__INSTRUCTIONS FOR THE TASK__. From the entries below, return every line that includes the word "computer".
___ AVAILABLE DATA ___
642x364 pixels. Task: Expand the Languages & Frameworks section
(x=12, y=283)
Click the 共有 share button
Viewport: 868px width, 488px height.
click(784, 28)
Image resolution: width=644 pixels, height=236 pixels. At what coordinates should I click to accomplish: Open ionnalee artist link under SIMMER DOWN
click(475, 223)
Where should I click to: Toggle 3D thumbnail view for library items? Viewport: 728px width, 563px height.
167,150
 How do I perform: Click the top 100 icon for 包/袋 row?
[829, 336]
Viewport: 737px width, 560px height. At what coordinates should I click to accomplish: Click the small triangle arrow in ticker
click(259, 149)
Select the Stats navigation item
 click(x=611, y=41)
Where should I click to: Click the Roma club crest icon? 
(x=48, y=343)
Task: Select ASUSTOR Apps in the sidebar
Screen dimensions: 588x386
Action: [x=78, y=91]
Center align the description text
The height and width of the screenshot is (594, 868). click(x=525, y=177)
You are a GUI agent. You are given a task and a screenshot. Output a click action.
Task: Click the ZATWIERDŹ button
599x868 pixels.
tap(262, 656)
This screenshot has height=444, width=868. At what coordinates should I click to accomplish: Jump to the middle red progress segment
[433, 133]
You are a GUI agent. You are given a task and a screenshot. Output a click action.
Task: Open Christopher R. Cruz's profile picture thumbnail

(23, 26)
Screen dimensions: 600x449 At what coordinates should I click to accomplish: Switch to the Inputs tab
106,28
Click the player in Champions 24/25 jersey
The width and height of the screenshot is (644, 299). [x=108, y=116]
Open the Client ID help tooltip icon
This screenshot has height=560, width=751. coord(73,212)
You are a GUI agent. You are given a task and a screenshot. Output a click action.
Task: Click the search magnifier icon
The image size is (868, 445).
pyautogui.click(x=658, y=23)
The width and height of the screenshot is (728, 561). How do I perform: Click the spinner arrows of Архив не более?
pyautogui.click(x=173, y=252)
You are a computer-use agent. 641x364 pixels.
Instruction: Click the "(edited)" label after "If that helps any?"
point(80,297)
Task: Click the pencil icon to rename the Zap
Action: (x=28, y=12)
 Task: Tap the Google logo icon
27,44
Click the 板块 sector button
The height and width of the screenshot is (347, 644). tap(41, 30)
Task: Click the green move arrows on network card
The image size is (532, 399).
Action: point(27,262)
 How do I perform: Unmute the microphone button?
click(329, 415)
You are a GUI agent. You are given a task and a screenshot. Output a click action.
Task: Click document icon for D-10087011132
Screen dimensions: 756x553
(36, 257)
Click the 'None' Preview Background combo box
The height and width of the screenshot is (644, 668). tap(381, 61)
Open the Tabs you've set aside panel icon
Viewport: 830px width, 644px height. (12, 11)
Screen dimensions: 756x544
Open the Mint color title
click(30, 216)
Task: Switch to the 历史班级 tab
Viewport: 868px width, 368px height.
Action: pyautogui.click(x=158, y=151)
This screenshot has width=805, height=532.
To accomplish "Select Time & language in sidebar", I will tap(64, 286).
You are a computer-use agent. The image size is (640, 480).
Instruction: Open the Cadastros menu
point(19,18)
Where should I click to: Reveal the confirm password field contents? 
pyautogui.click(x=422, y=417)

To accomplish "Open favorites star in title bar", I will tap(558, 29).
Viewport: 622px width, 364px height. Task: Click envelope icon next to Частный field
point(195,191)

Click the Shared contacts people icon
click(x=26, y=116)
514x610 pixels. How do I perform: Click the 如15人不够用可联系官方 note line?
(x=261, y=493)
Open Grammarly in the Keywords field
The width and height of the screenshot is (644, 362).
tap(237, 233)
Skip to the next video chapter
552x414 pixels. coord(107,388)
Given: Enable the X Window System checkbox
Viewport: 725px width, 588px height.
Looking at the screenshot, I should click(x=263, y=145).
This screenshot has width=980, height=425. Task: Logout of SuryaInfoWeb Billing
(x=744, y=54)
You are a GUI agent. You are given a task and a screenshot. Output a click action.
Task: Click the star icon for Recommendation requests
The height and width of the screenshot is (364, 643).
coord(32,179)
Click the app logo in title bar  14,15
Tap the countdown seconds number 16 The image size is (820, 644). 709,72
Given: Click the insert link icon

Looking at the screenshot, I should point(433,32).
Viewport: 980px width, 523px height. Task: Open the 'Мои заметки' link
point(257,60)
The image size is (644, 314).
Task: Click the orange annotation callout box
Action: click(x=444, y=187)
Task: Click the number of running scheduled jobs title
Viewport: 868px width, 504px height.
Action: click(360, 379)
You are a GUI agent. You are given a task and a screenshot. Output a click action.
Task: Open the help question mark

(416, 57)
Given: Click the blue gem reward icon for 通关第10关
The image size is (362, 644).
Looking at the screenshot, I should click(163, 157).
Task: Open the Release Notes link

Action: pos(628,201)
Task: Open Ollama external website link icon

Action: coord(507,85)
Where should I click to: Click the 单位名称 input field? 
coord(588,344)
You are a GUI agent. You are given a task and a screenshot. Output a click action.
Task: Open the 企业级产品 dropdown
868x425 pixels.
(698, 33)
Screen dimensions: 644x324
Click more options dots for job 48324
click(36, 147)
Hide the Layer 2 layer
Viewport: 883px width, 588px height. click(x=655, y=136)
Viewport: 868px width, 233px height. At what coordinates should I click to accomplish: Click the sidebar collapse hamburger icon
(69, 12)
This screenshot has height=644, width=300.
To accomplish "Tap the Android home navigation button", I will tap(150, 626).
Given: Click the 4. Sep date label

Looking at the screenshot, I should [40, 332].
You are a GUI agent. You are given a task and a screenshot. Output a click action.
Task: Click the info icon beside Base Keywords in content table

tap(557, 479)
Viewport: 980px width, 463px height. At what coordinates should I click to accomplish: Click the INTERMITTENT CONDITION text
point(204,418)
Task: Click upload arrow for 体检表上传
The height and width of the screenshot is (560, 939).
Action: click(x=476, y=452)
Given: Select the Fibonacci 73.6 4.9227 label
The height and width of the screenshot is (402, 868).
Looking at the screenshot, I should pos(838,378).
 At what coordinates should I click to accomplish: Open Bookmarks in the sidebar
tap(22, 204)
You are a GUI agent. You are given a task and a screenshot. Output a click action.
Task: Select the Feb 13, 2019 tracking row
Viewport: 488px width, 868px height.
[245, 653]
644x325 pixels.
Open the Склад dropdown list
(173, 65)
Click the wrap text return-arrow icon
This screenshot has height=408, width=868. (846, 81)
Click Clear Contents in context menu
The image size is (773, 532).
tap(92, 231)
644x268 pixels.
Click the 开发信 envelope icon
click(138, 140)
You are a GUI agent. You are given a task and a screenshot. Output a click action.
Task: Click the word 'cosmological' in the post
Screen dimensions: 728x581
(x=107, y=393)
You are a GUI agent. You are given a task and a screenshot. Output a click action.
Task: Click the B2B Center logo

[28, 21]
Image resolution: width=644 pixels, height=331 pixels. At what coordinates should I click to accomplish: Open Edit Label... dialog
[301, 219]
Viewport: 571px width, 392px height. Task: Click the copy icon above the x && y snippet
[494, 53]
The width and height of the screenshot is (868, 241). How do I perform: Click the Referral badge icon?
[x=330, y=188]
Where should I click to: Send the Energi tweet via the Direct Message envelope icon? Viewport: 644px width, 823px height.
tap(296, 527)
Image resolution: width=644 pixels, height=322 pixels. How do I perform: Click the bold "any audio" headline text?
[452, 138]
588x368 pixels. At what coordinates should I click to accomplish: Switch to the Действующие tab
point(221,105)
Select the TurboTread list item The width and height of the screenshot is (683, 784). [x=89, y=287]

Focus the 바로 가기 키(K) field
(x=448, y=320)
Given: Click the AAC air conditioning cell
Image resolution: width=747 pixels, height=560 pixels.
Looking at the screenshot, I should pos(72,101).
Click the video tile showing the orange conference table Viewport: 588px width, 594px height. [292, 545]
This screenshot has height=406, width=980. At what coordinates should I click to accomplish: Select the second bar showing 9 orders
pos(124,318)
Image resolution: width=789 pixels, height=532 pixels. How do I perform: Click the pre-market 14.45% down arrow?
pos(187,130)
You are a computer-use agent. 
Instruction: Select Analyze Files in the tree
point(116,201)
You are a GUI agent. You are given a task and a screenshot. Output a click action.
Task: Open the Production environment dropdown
___
__EXPECTED OUTPUT__.
You are a computer-use agent. 641x364 pixels.
You are a computer-use agent. The image size is (640, 480).
You are a computer-use agent. 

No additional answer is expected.